The argument is advanced that there were two other bridges Wade could have used. Had an examination of this bridge showed defects or raised doubt in Wade's mind as to the capacity of this bridge, the fact that there were other
available routes might enter into the question as to whether he was negligent in crossing this one. But since an examination was made, no defects appeared, and the conclusion of all was that the bridge would safely carry the load, the matter of alternate routes is immaterial. Board of Com'rs of La Porte County v.Ellsworth, 9 Ind. App. 566, 37 N.E. 22.
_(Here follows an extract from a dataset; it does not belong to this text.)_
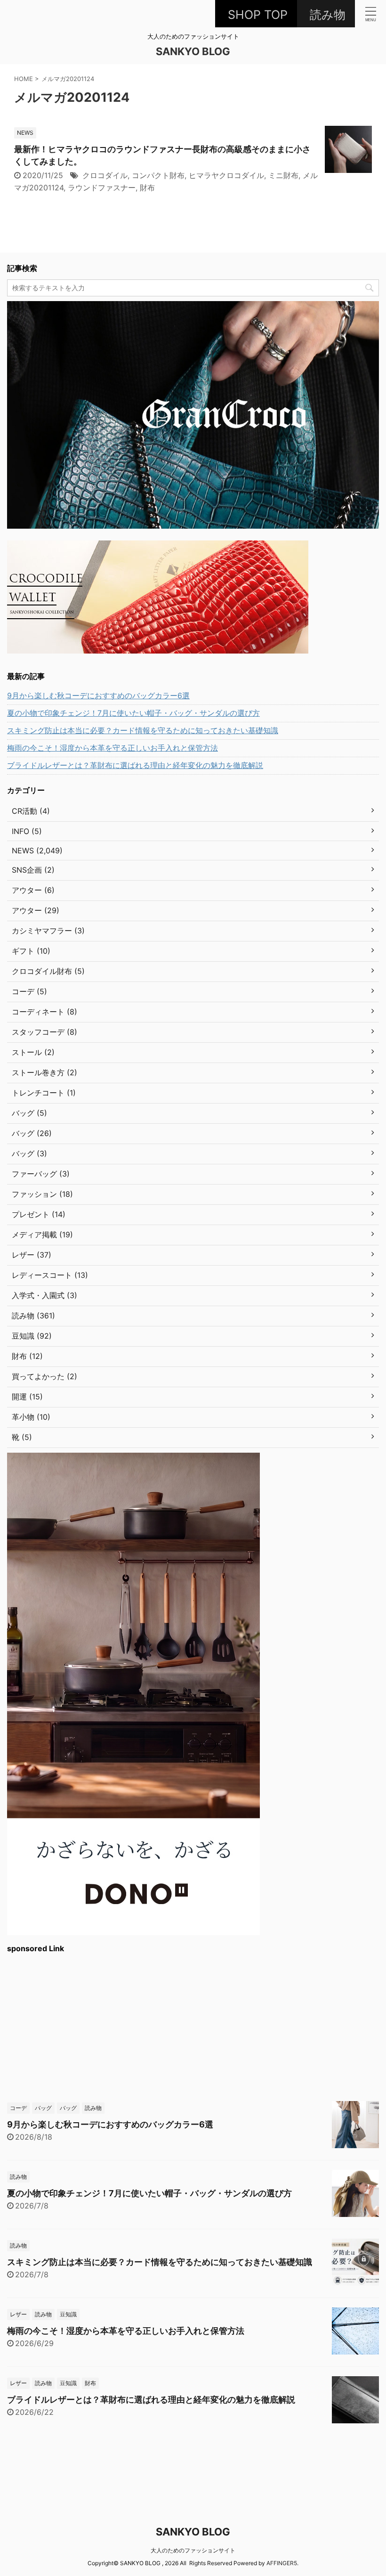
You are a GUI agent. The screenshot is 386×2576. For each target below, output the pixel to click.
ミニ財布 (283, 175)
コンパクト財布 (158, 175)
This action is one brought by the owner of the dominant estate for damages to the right of way, against one using the roadway by the approval and consent of the servient estate. This was an easement, or bridge and roadway, used by both the dominant and servient estate, according to the terms of the instrument of its creation. Where the easement is thus used, an equitable distribution of the burden of maintenance and repair must be made. Lamb v. Lamb, 177 N.C. 150, 98 S.E. 307; Stevens v.Bird-Jex Co., 81 Utah 355, 18 P.2d 292; Bina v. Bina,213 Iowa 432, 239 N.W. 68, 78 A.L.R. 1216; Schuricht v. Hammen,221 Mo. App. 389, 277 S.W. 944. It follows that the judgment should be reversed with costs to appellants.